One thing we do know is that a physical sexual problem is made worse by our own emotional and psychological response to it. Anxiety and fear can cause our symptoms to get worse as our system goes into shock and protection mode.


A recent study in 2014 made the shocking discovery that 2,400 women in the U.S live daily with chronic pain and that 91% of those felt that they were discriminated against as they were female and that the pain was purely in their heads. Whilst this is shocking it is not alone, many people who suffer with vaginismus are used to this dismissal and refusal to acknowledge their turmoil and pain.

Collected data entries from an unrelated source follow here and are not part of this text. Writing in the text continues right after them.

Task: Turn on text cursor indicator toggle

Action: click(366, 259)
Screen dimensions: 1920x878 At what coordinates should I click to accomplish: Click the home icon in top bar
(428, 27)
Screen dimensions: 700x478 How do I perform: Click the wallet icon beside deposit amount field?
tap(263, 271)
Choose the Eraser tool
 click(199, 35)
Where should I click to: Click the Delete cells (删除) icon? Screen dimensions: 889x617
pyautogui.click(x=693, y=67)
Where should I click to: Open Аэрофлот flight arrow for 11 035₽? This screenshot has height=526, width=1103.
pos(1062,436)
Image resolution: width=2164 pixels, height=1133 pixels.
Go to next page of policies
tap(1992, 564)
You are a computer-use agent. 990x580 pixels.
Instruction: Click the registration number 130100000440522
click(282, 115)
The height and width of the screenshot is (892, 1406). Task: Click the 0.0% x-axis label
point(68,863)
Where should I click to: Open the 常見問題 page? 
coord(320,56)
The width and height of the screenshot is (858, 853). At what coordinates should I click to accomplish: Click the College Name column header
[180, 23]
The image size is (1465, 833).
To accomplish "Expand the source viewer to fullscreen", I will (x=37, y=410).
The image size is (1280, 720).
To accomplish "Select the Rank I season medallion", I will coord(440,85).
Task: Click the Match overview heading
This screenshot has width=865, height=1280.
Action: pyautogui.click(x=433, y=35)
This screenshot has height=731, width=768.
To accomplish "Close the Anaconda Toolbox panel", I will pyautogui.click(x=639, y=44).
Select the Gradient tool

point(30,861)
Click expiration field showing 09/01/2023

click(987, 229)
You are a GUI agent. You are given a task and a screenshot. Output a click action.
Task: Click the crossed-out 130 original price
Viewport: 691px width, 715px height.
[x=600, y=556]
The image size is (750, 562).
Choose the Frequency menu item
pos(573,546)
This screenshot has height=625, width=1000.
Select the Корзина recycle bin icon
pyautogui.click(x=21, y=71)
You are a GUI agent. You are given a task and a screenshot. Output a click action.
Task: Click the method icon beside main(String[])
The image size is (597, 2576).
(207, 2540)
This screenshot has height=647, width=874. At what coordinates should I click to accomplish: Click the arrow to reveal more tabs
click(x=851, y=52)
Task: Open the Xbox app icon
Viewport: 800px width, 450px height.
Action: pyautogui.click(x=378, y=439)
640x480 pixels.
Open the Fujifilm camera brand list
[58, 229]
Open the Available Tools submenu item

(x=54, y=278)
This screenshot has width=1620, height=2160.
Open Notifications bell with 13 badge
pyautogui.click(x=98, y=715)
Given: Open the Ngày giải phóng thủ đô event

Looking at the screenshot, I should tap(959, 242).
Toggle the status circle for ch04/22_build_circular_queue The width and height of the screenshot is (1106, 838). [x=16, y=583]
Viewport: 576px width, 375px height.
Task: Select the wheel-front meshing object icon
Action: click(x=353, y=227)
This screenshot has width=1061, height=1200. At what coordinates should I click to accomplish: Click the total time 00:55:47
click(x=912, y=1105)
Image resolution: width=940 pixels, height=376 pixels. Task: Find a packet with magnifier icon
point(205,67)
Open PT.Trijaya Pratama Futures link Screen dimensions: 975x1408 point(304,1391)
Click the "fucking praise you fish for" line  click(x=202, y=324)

This often results in a feeling of alienation which then leads to isolation and often the failure of relationships.





Painful sex can be different from person to person and no symptons are ever the same and they can and will often change. Some people describe it as burning, others an aching sensation, and some people say it feels like hitting a brick wall. Often the pain doesn't go away after the intercourse, and bleeding can be prevalent as can pain when urinating and throbbing/burning in the vagina for some time following.


The effects this can have on an individual as well as a relationship are devastating. Self-esteem is often highly affected, panic attacks are common, sexual avoidance is almost a certainty and fights with a partner to try to avoid any possibility of intercourse in any form.


The emotional and physical toll is horrendous!





Many people fear all the ‘what ifs’ what if a kiss was going to lead to something else, so even that would be avoided. What if i brush past him, maybe that would be misconceived. It all leads to a vicious cycle of never ending emotional and physical chaos and many people choose to live solitary lives without a sexual partner and many people blame themselves.


The main thing is if you notice any difference at all in your sexual desire, appetite or start to experience pain is to get it investigated. There may be a hormonal imbalance, or there may be a physical underlying health issue. Once all physical diagnosis are either treated, maintained or ruled out then seeking a great sex therapist is essentiual to work through or the emotional and psycholigical affects this would have had on you.


If there is one thing I would like you to take away from this and it is:


You’re not alone - it is VERY common, seek help, no-one has to live a sex life of pain or a life void of sex.